**What the task requires:**
Transcribe the lines below verbatim, beginning with the line containing "At what (x,y)" and continuing through the line containing "Looking at the", both inclusive. Omit the pictures from your transcription.

**Records for the exercise:**

____________

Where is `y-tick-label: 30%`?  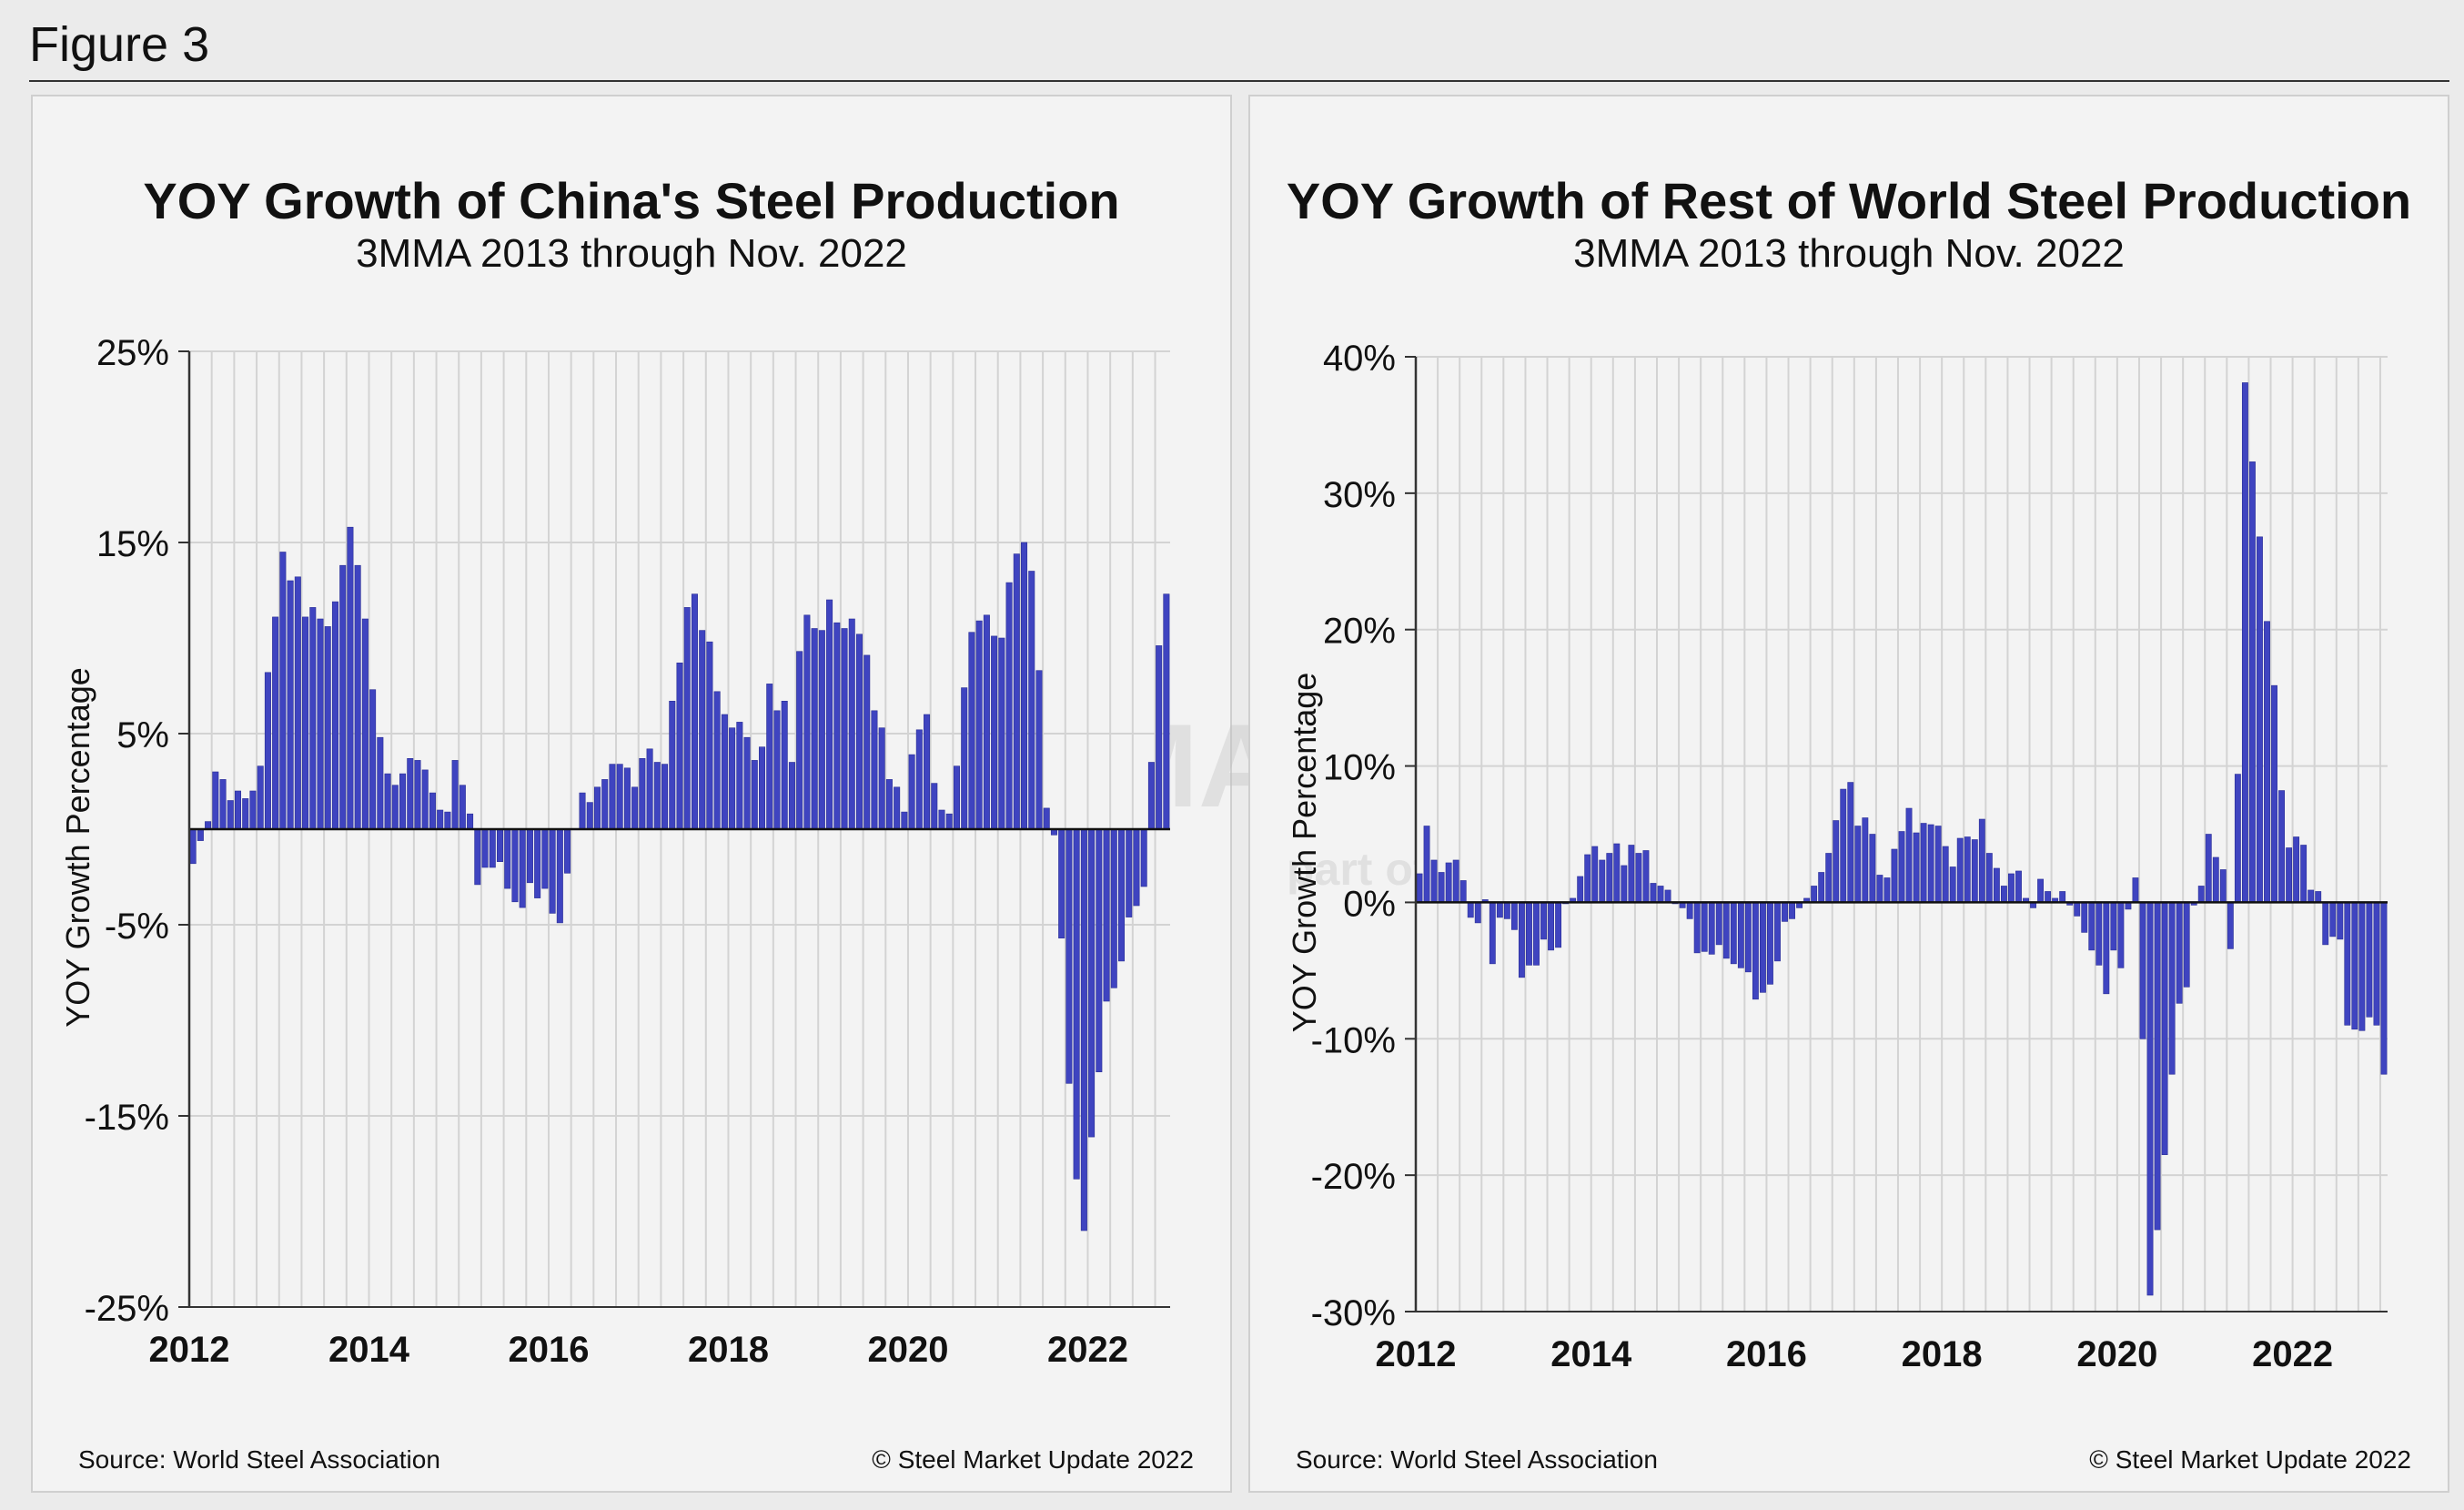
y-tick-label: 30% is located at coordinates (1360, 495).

____________

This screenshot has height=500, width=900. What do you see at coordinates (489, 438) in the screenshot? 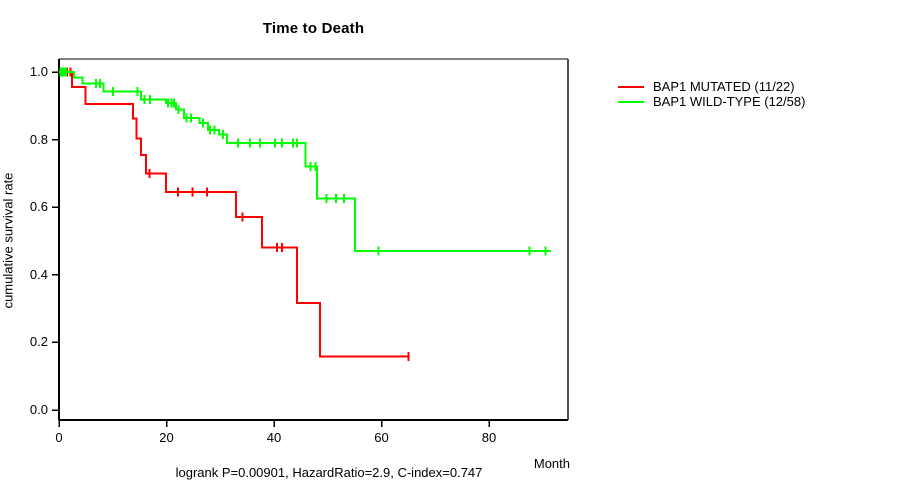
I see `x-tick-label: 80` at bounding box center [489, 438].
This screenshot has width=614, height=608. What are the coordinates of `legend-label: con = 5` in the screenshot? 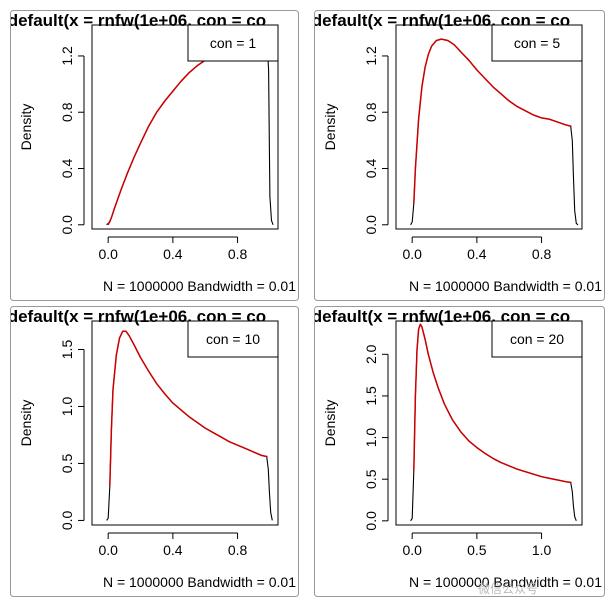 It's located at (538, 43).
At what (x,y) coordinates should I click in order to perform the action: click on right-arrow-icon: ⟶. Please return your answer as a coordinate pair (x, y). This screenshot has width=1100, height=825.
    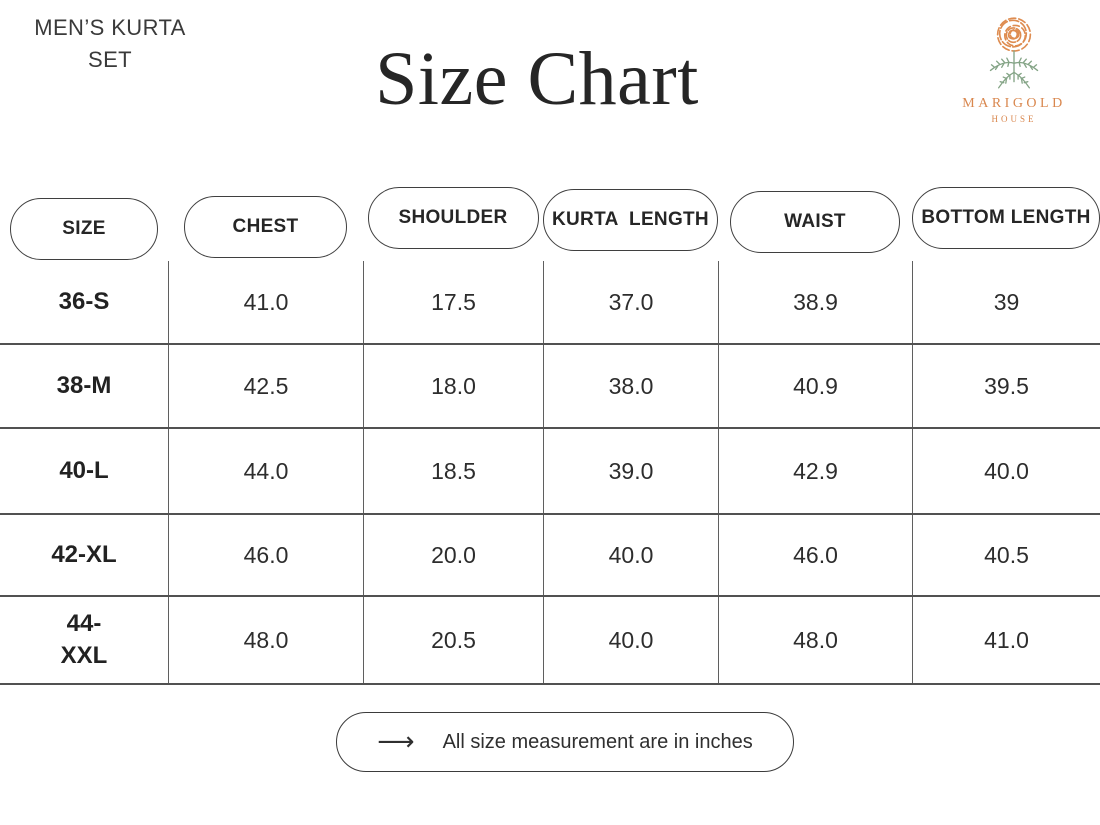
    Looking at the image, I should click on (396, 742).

____________

**Task response:**
At what (x,y) coordinates should I click in order to perform the action: click on right-arrow-icon: ⟶. Please return your answer as a coordinate pair (x, y). This screenshot has width=1100, height=825.
    Looking at the image, I should click on (396, 742).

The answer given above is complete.